Loading

Giannis ha pensato di lasciare i Bucks? “Voglio giocare per vincere”

Giannis Antetokounmpo ribadisce la sua voglia di vincere ancora. Secondo i rumors, in estate ha valutato di lasciare i Bucks: il suo commento al media day

Giannis Antetokounmpo ha ribadito ancora una volta il suo obiettivo: vincere un altro Titolo NBA. In collegamento dalla Grecia, dove sta smaltendo il Covid che lo terrà fuori dall’inizio del training camp, il greco ha confermato di aver valutato in estate se il suo futuro a lungo termine fosse davvero a Milwaukee o altrove.

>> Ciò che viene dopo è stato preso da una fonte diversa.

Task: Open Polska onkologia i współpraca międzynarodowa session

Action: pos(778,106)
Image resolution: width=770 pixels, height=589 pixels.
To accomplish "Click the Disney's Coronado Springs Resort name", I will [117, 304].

Niente di nuovo, a suo dire:

Ho avuto gli stessi pensieri l’anno scorso. Ho avuto gli stessi pensieri due anni fa. Ho avuto gli stessi pensieri cinque anni fa. Non cambierà mai. Voglio essere tra i migliori. Voglio competere con i migliori e voglio vincere un altro campionato

Giannis Antetokounmpo

Il problema è che i Bucks da tre stagioni non vanno oltre il primo turno dei Playoff, e per un trentenne come Giannis il tempo inizia a pesare.

Nonostante ciò, il due volte MVP si è detto fiducioso: l’arrivo di Myles Turner e un roster più giovane e atletico lo convincono che Milwaukee possa essere una “sleeper”, una squadra sottovalutata ma pericolosa.

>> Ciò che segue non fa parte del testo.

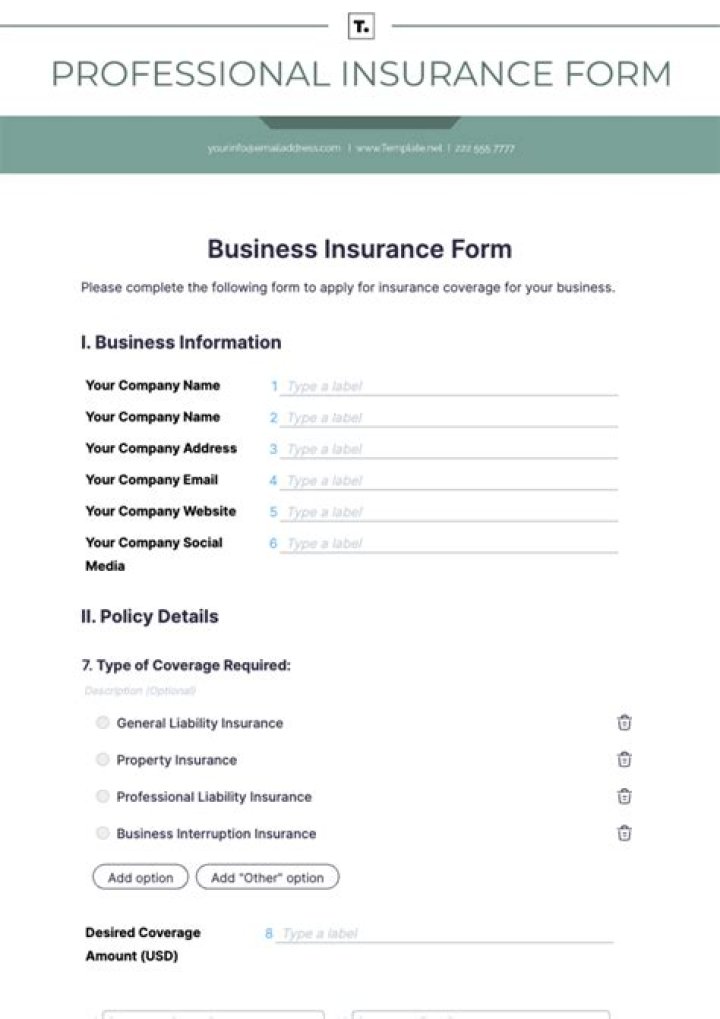Click the Your Company Social Media field
Screen dimensions: 720x1019
(450, 544)
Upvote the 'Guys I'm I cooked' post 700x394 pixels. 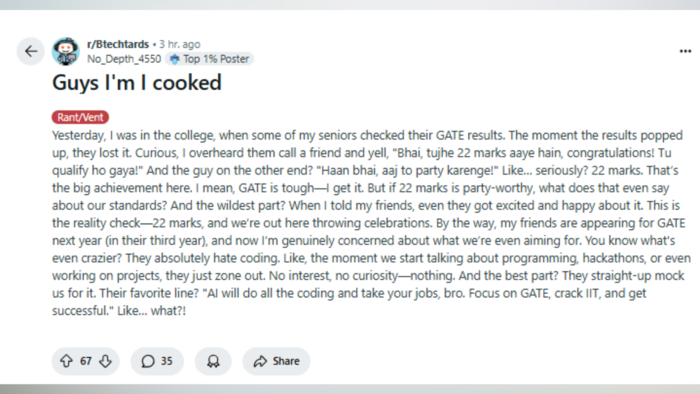[67, 361]
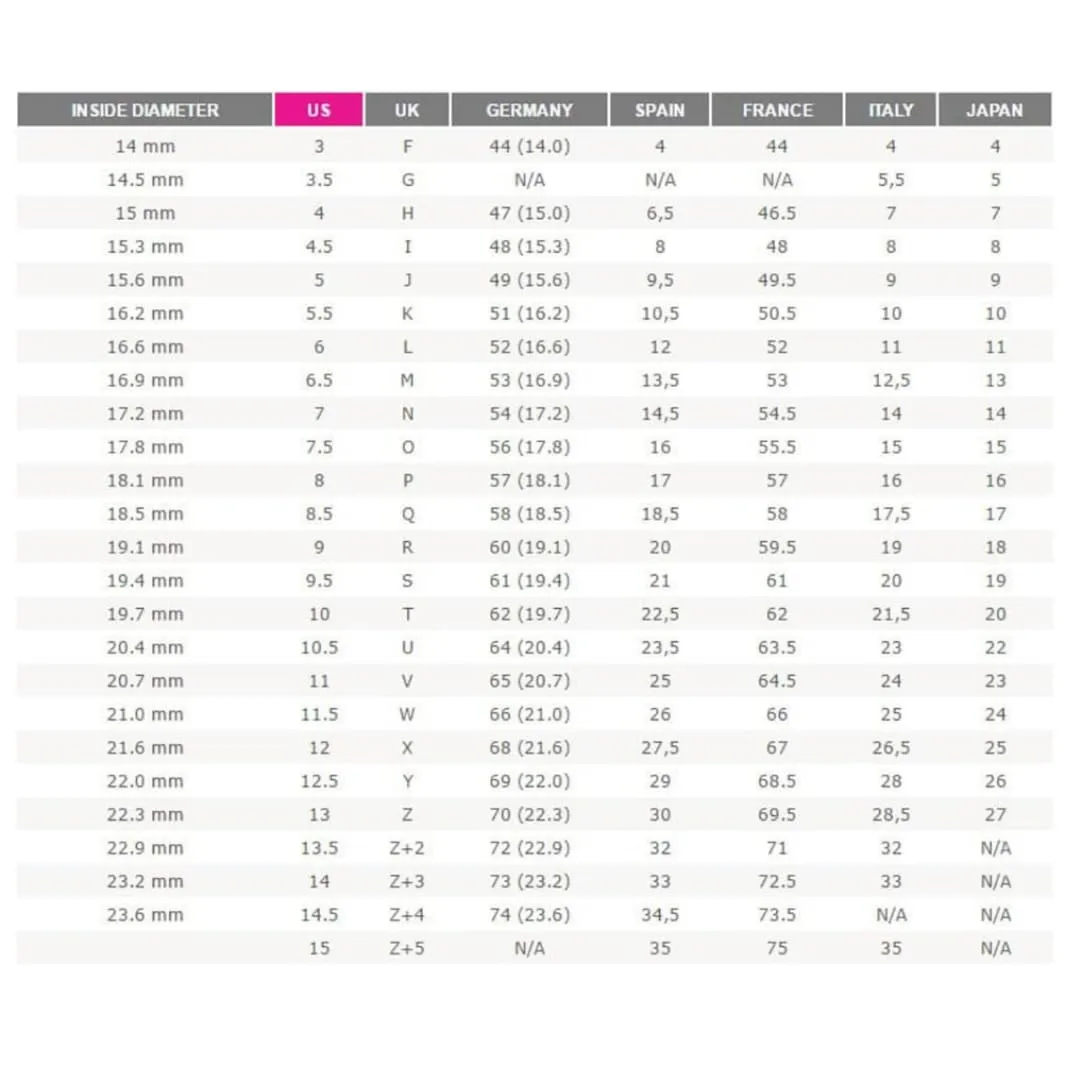Select the UK size Z+5 cell

point(407,948)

Credo che siamo una grande squadra. Forse una sorpresa per molti, che potrebbero non prenderci sul serio, ma in realtà siamo un gruppo estremamente pericoloso

Giannis Antetokounmpo

Nel frattempo Antetokounmpo si gode anche il bronzo europeo conquistato con la Grecia insieme ai fratelli, definito “il più grande traguardo” della sua carriera. Nella finale per il terzo posto ha messo 30 punti con 17 rimbalzi e 6 assist, dimostrando di essere sempre dominante. A Milwaukee, intanto, il management non sembra preoccupato:

Questa squadra è costruita per massimizzare Giannis, ma Giannis può massimizzare questa squadra. È una squadra affamata di guadagnarsi tutto ciò che otterrà, e vuole meritarsi la vittoria. Questo sarà il nostro stile di gioco: giocare insieme e valorizzare il miglior giocatore del mondo, Giannis, circondato da compagni che si adattano molto bene a lui

John Horst via ESPN

Anche il proprietario Edens ha parlato di impegno e fiducia reciproca, salvo poi essere smentito da un ironico “non ricordo quella conversazione” del diretto interessato.

Parole, intenzioni e promesse. Alla fine, tutto si deciderà sul parquet: i Bucks hanno bisogno di scrollarsi di dosso tre anni di delusioni. Giannis, invece, ha bisogno di conferme.